La force de sécurité déployée en Haïti opère à 18% de son mandat autorisé. Ce n'est pas un retard de transition — c'est une absence opérationnelle.
Le Conseil de sécurité de l'ONU s'est réuni en session d'urgence le 28 août, non pas pour gérer un incident isolé, mais parce que l'ensemble du cadre sécuritaire post-MSS a visiblement échoué. Pendant ce temps, le processus électoral avance : 236 partis inscrits, accréditations de journalistes closes, plateformes de candidats actives. Et 58 000 électeurs enregistrés sur 11 millions de citoyens.
Ces deux réalités coexistent simultanément. Le processus est techniquement crédible sur le papier. Il est structurellement implausible sur le terrain. Les confondre est un échec d'analyse qui a des conséquences opérationnelles directes pour toute organisation planifiant des activités en Haïti entre octobre et décembre 2026.
La session du 28 août constitue le point de bifurcation décisif.

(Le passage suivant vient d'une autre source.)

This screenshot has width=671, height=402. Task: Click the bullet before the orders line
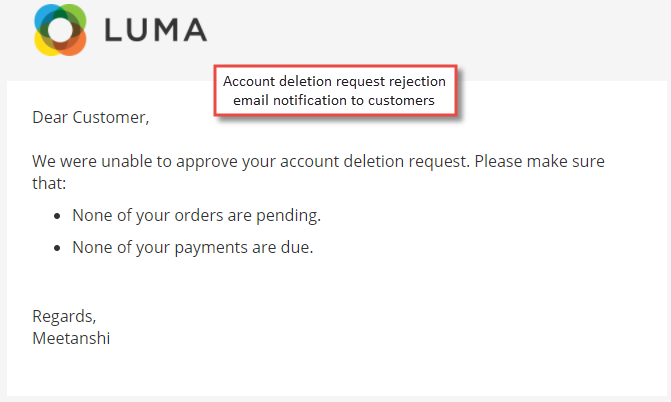click(57, 216)
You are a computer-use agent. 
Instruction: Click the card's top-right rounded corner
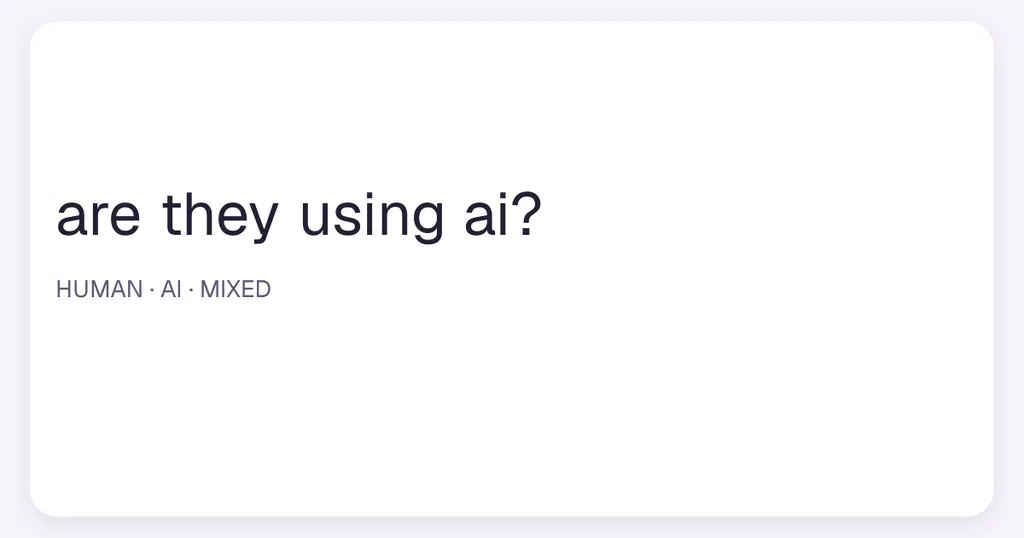[x=982, y=34]
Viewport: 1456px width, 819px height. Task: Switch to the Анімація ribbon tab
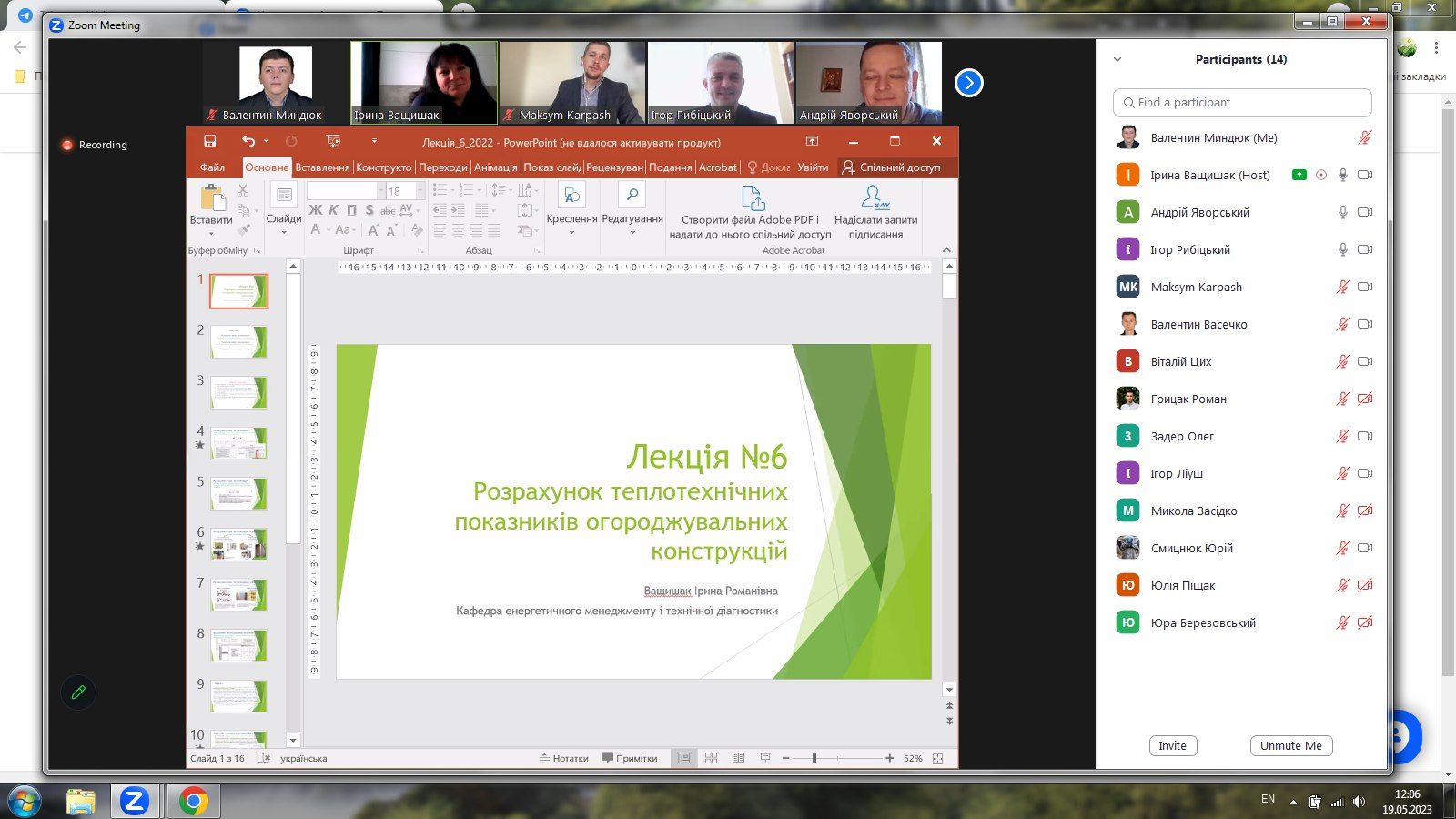[x=495, y=167]
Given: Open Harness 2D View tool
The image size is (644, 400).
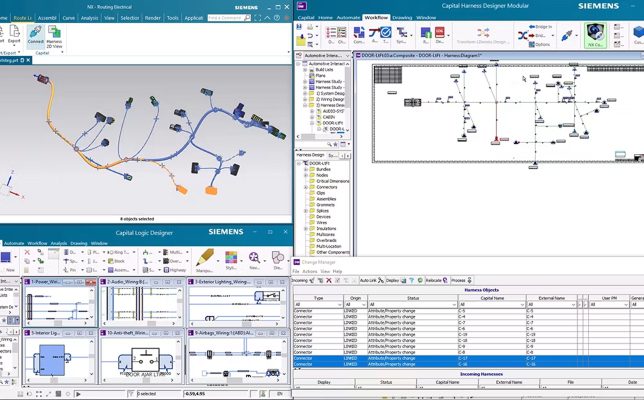Looking at the screenshot, I should (54, 32).
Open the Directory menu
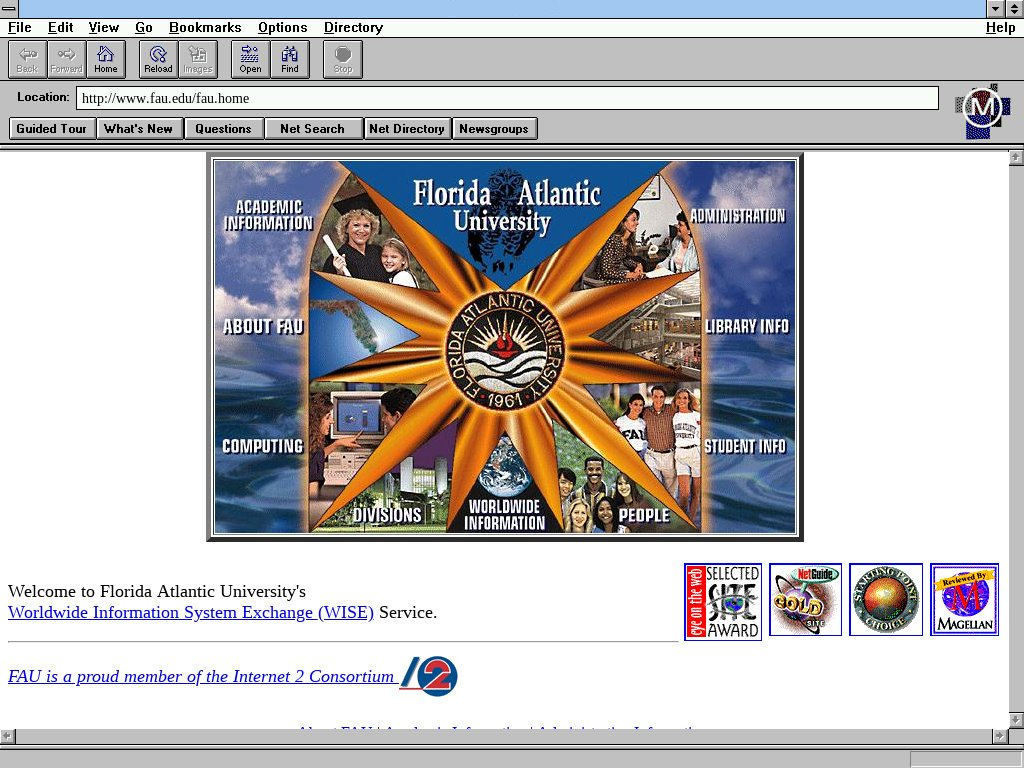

Elle produit soit des engagements contraignants de troupes avec calendriers de déploiement, soit une déclaration de préoccupation. La différence détermine si la date d'élection du 13 décembre reste un jalon opérationnel ou devient la prochaine fiction officielle dans le cycle des calendriers politiques non tenus d'Haïti.
La distribution des scénarios réalistes place à 90% la probabilité d'une dysfonction continue ou approfondie. Planifier uniquement le scénario favorable à 10% constitue une responsabilité organisationnelle.
La convergence TPS, HOPE/HELP et déportations sur la même fenêtre de quatre mois ajoute une couche de pression externe sans précédent sur un système déjà en échec structurel.